The airlines are scrambling today to deal with fuel below the $US 55 parity pricing benchmark, which makes their fuel surcharges look like a blatant rip-off.

This morning AirAsia abolished its surcharges, including on its AirAsia X long haul operations from Australia, and threw in half a million free flights (for the middle of next year) in a PR double whammy.

Earlier today Tiger Airways responded to Plane Talking’s blog entry on their possible abolition in this market with a sarcastic statement of amazement “that other airlines that had no hesitation in immediately increasing their surcharges when fuel went up have not immediately removed them once it has dropped by 60%.”

Tiger has never imposed a fuel surcharge. Its low cost rival Jetstar only started charging them after Qantas ordered it to fall into line with its policy of extrapolating fuel spikes into estimated extra full year costs and then setting a levy which was always described as failing to recover the total increase.
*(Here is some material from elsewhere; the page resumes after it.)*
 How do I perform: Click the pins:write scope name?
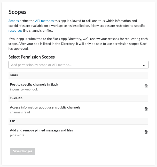17,135
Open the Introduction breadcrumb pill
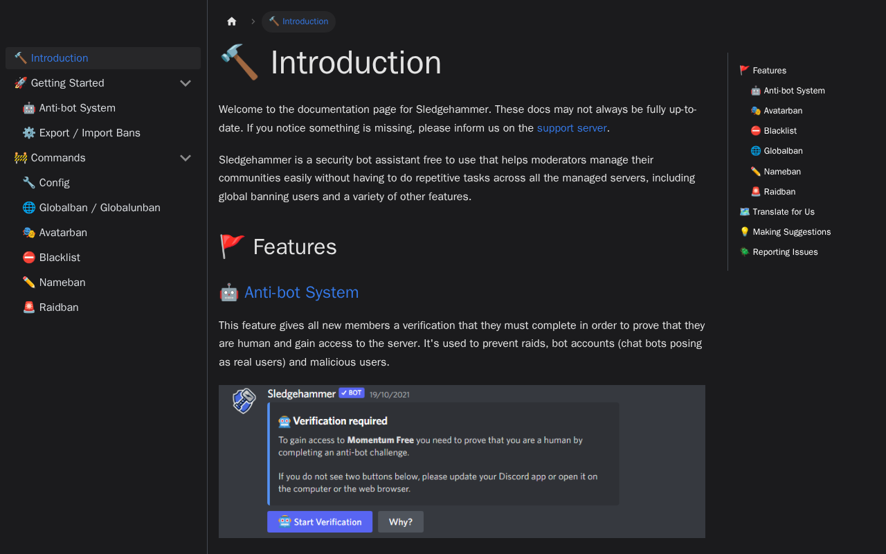The height and width of the screenshot is (554, 886). point(298,21)
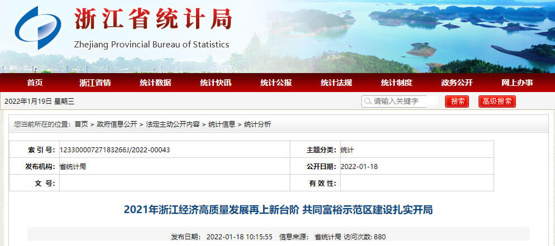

Qantas and Singapore Airlines recently, and Virgin Blue yesterday, have slashed their surcharges, but the reality is that the collapsed oil price will make their customers feel just as cheated as motorists are when service stations take forever to follow the benchmark down, but always put it up the moment oil goes up.
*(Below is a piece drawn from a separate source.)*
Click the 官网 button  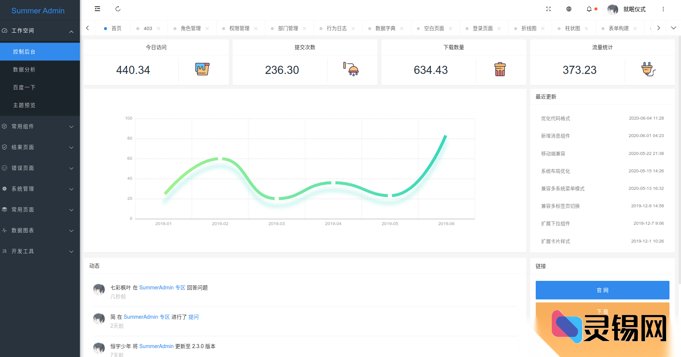602,290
Of course there was a bit of sweet sorrow for other airlines and travellers this week when Cathay Pacific revealed that it had been ripped off by a hedge fund, sources say it is Lehman Bros, which is said to have taken close to half a billion dollars off it in a contract for fuel it won’t deliver because it went broke.

Qantas is insured against the consequences of a fuel price collapse just as it is hedged against higher prices. But all of this costs additional fees, and a spokesman this morning said that “at current prices and after hedging and fuel saving measures, the Qantas Group’s 2008/09 fuel bill will still be more than $1billion higher than in 2007/08.”
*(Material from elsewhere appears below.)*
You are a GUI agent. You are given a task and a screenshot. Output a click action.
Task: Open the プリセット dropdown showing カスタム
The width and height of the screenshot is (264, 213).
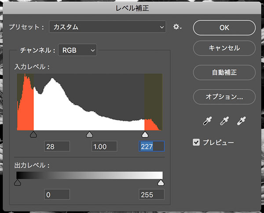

Maybe the airlines should have ditched fuel surcharges a long time ago and just varied the fares to cope with fluctuations, which is what Tiger really does and Jetstar once did.

It really does take up to three months for fuel price changes to make it into the tanks of airliners, but after four years of immediate increases and reluctant, drawn out decreases to levies, the punters aren’t likely to listen to “reason”.